PROBLEM DETAILS>
Can you turn every line of the entries below into a JSON list of strings, with one string per line and blank lines skipped? Leave the pictures out of your answer.

— Start of DATASET ENTRIES —

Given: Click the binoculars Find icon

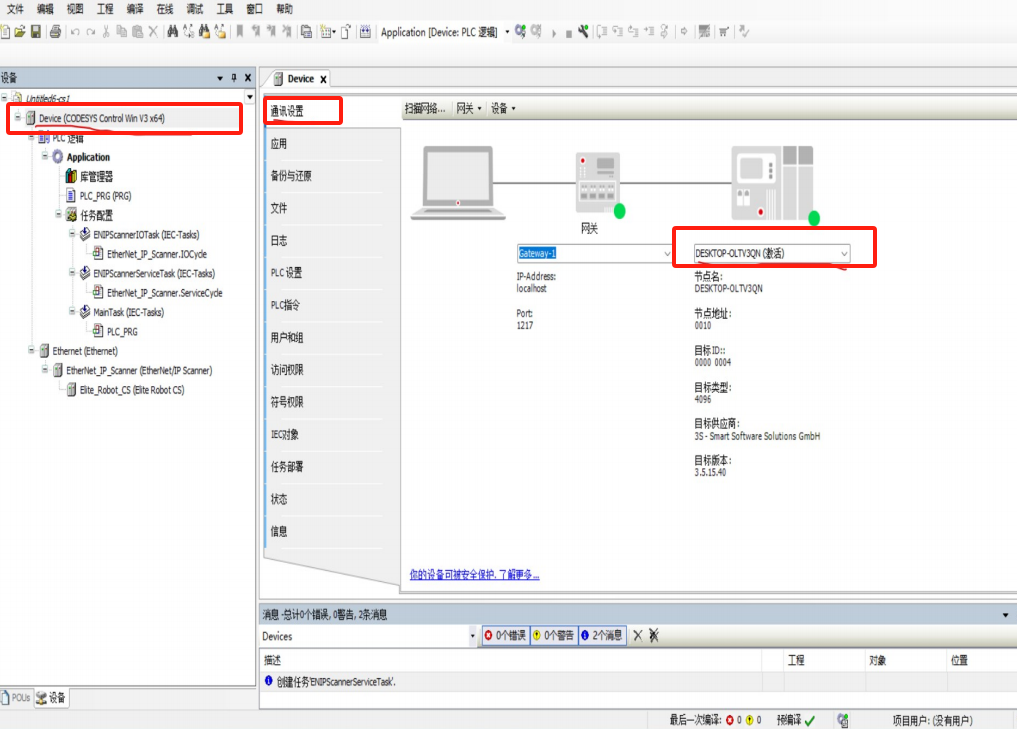Looking at the screenshot, I should tap(172, 32).
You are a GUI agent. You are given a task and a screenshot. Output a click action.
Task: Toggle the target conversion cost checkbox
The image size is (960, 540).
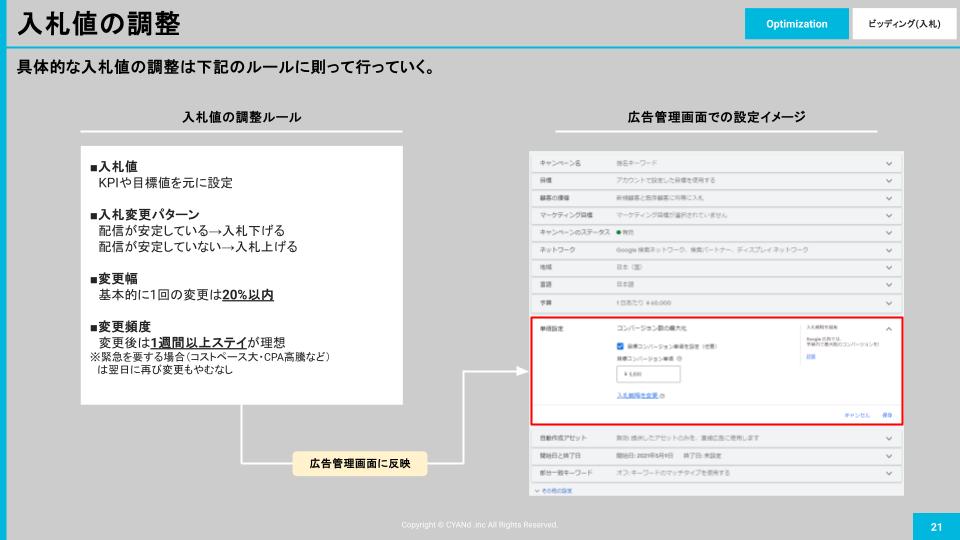pyautogui.click(x=621, y=346)
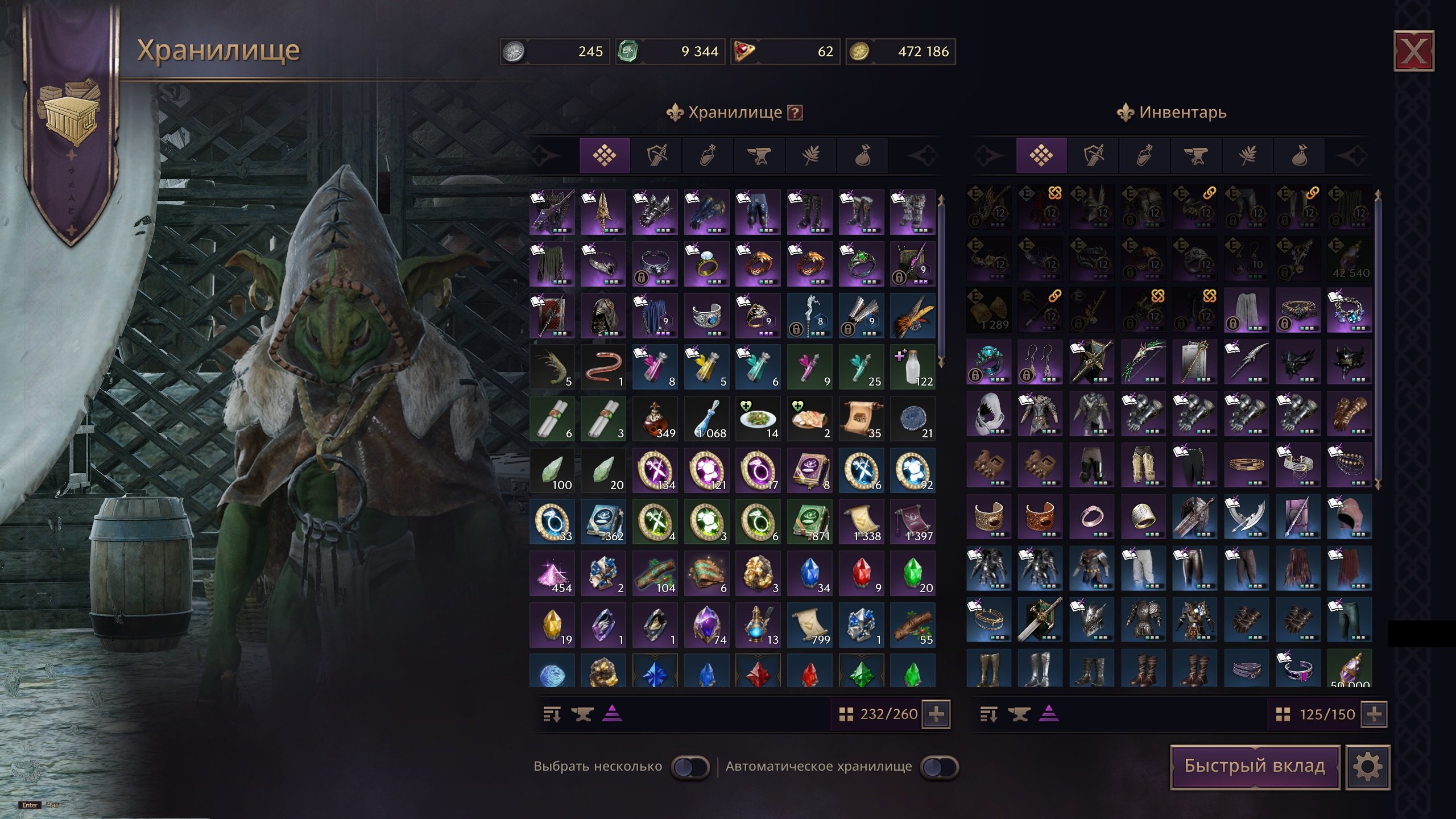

— End of DATASET ENTRIES —

OUTPUT OF THE TASK>
[
  "Given: Click the binoculars Find icon",
  "Looking at the screenshot, I should tap(172, 32).",
  "You are a GUI agent. You are given a task and a screenshot. Output a click action.",
  "Task: Toggle the target conversion cost checkbox",
  "The image size is (960, 540).",
  "pyautogui.click(x=621, y=346)"
]